Role of aldo-keto reductases and other doxorubicin pharmacokinetic genes in doxorubicin resistance, DNA binding, and subcellular localization
1 Graduate Program in Biology, Laurentian University, Sudbury, ON, Canada
2 Regional Cancer Program, Sudbury Regional Hospital, Sudbury, ON, P3E 5J1, Canada
3 Graduate Program in Biomolecular Science, Laurentian University, Sudbury, ON, Canada
4 Division of Medical Sciences, Northern Ontario School of Medicine, Sudbury, ON, Canada
5 Divison Of Oncology, Faculty of Medicine, University of Ottawa, Ottawa, Canada
BMC Cancer 2012, 12:381 doi:10.1186/1471-2407-12-381Published: 31 August 2012
Since proteins involved in chemotherapy drug pharmacokinetics and pharmacodynamics have a strong impact on the uptake, metabolism, and efflux of such drugs, they likely play critical roles in resistance to chemotherapy drugs in cancer patients.
To investigate this hypothesis, we conducted a whole genome microarray study to identify difference in the expression of genes between isogenic doxorubicin-sensitive and doxorubicin-resistant MCF-7 breast tumour cells. We then assessed the degree of over-representation of doxorubicin pharmacokinetic and pharmacodynamic genes in the dataset of doxorubicin resistance genes.

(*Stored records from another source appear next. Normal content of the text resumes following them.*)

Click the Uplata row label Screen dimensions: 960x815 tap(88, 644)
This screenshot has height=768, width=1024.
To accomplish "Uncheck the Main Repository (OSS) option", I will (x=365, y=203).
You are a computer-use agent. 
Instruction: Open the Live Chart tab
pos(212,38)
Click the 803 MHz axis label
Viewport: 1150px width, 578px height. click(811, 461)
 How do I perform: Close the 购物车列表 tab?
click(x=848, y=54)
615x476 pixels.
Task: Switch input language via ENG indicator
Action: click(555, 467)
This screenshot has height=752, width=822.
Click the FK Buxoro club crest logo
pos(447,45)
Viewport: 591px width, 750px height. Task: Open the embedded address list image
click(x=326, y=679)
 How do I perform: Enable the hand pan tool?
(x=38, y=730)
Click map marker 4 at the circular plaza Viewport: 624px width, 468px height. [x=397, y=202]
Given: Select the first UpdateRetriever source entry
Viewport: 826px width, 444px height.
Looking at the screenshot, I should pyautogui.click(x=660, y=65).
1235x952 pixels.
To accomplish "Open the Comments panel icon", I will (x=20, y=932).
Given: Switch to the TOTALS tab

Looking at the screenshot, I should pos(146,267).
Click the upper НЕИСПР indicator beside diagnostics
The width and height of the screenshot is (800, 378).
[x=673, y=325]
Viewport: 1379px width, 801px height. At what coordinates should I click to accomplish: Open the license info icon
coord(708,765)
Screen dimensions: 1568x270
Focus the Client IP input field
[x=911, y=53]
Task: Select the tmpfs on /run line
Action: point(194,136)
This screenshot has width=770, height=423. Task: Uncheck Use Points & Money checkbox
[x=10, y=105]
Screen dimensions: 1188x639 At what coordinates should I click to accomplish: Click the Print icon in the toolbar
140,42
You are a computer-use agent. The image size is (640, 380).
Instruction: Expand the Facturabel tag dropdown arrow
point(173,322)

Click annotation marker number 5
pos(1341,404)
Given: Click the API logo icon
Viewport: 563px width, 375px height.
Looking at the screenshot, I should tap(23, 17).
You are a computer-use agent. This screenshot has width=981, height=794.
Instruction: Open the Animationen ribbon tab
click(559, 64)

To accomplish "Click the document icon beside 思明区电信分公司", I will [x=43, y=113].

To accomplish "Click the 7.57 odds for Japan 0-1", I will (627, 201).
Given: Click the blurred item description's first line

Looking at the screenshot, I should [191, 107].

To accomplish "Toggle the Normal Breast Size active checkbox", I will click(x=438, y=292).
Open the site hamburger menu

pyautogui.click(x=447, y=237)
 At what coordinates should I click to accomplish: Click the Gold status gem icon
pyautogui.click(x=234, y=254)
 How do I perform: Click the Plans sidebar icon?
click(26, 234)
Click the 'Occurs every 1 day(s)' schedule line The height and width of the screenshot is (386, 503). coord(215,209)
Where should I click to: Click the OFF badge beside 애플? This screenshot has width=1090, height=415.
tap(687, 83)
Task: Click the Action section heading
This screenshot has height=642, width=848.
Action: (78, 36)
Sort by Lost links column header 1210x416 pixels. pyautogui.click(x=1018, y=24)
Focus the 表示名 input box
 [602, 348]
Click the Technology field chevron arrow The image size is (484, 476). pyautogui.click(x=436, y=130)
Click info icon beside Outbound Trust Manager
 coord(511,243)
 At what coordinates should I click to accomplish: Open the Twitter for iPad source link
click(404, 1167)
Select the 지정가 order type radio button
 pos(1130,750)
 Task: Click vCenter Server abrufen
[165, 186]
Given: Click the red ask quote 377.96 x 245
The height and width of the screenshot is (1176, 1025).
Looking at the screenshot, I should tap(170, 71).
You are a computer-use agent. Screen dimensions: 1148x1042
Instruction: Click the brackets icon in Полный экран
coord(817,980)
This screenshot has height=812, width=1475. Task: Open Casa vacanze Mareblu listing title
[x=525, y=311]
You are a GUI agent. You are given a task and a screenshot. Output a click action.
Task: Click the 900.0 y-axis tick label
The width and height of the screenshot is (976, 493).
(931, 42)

Of 27,958 Entrez genes on the array, 7.4 per cent or 2,063 genes were differentially expressed by ≥ 2-fold between wildtype and doxorubicin-resistant cells. The false discovery rate was set at 0.01 and the minimum p value for significance for any gene within the “hit list” was 0.01. Seventeen and 43 per cent of doxorubicin pharmacokinetic genes were over-represented in the hit list, depending upon whether the gene name was identical or within the same gene family, respectively. The most over-represented genes were within the 1C and 1B families of aldo-keto reductases (AKRs), which convert doxorubicin to doxorubicinol. Other genes convert doxorubicin to other metabolites or affect the influx, efflux, or cytotoxicity of the drug. In further support of the role of AKRs in doxorubicin resistance, we observed that, in comparison to doxorubicin, doxorubincol exhibited dramatically reduced cytotoxicity, reduced DNA-binding activity, and strong localization to extra nuclear lysosomes. Pharmacologic inhibition of the above AKRs in doxorubicin-resistant cells increased cellular doxorubicin levels, restored doxorubicin cytotoxicity and re-established doxorubicin localization to the nucleus. The properties of doxorubicinol were unaffected.
These findings demonstrate the utility of using curated pharmacokinetic and pharmacodynamic knowledge bases to identify highly relevant genes associated with doxorubicin resistance. The induction of one or more of these genes was found to be correlated with changes in the drug’s properties, while inhibiting one specific class of these genes (the AKRs) increased cellular doxorubicin content and restored drug DNA binding, cytotoxicity, and subcellular localization.